● **Problem to work on**:
Arrange the lines of the entries below as a Markdown table with the columns Row and Text. Start at the line containing "What do you see at coordinates (158, 372)" and end at the line containing "coordinates (63, 343).", both included, numbering each line and omitting blank lines.

● **Data under study**:
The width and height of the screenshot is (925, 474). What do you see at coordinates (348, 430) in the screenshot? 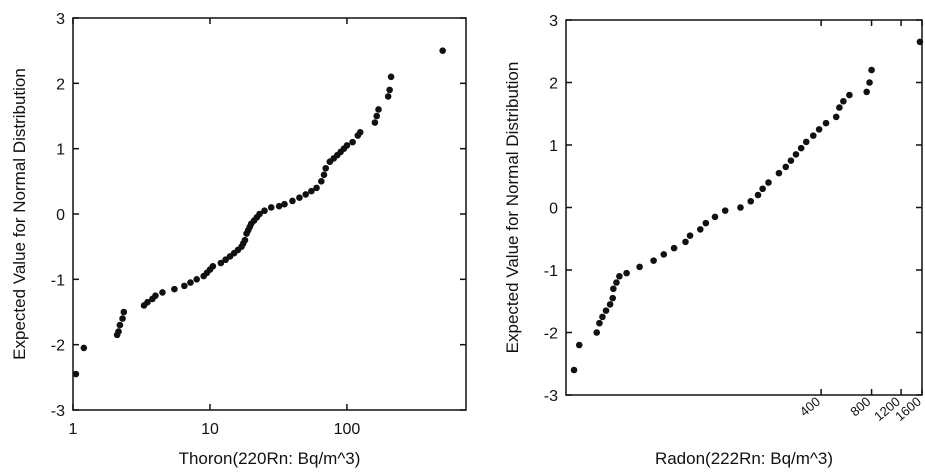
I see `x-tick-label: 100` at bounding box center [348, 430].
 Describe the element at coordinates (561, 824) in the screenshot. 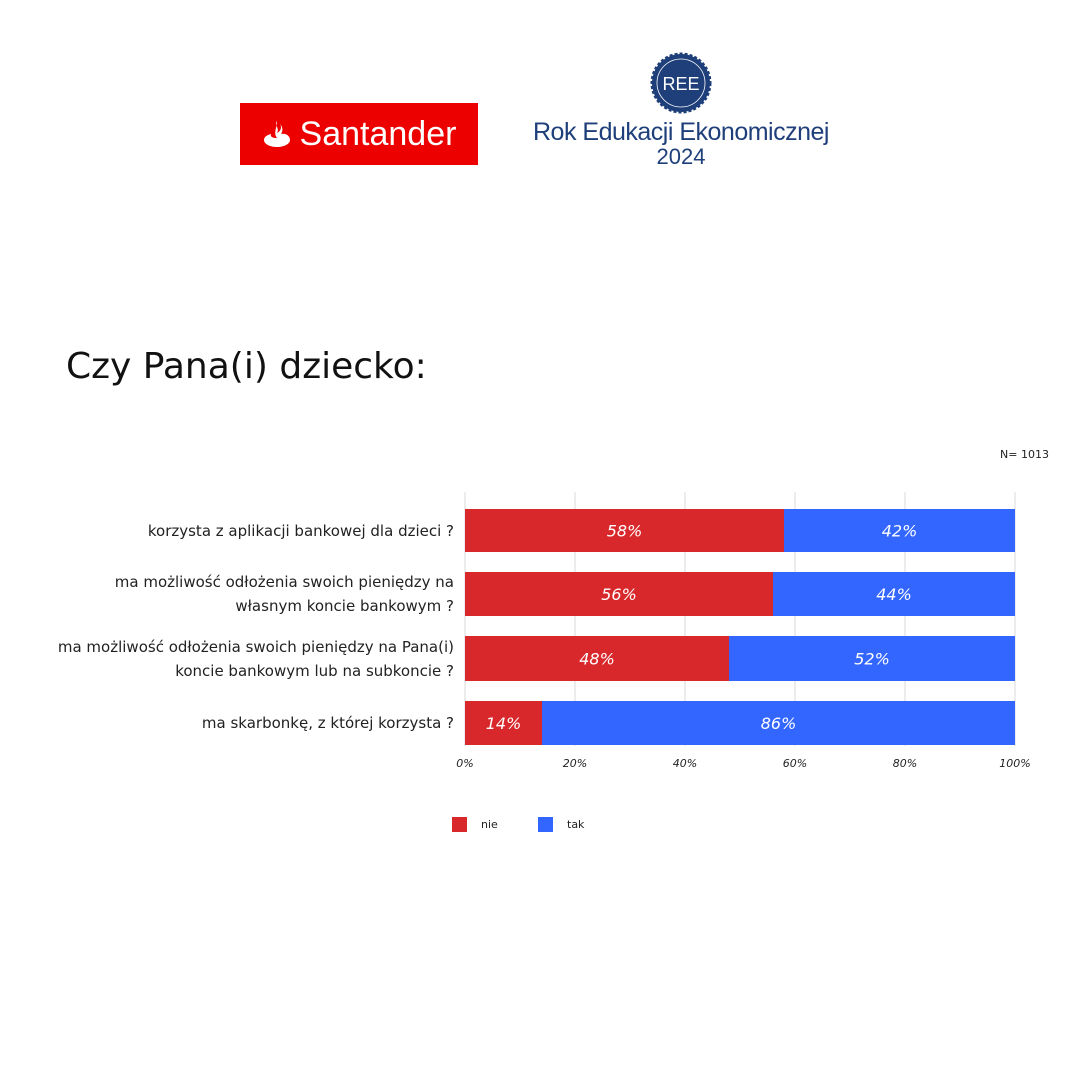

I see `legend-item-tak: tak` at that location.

--

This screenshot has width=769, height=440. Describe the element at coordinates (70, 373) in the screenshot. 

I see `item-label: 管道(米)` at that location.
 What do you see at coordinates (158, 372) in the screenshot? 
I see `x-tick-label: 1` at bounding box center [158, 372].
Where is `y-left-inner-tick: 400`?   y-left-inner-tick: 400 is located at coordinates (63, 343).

--

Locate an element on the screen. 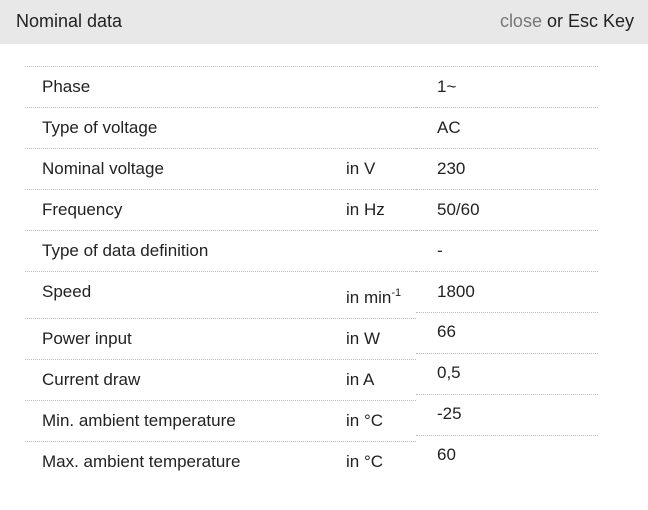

● **Answer box**:
| Row | Text |
|---|---|
| 1 |  What do you see at coordinates (158, 372) in the screenshot?  |
| 2 | I see `x-tick-label: 1` at bounding box center [158, 372]. |
| 3 | Where is `y-left-inner-tick: 400`?   y-left-inner-tick: 400 is located at coordinates (63, 343). |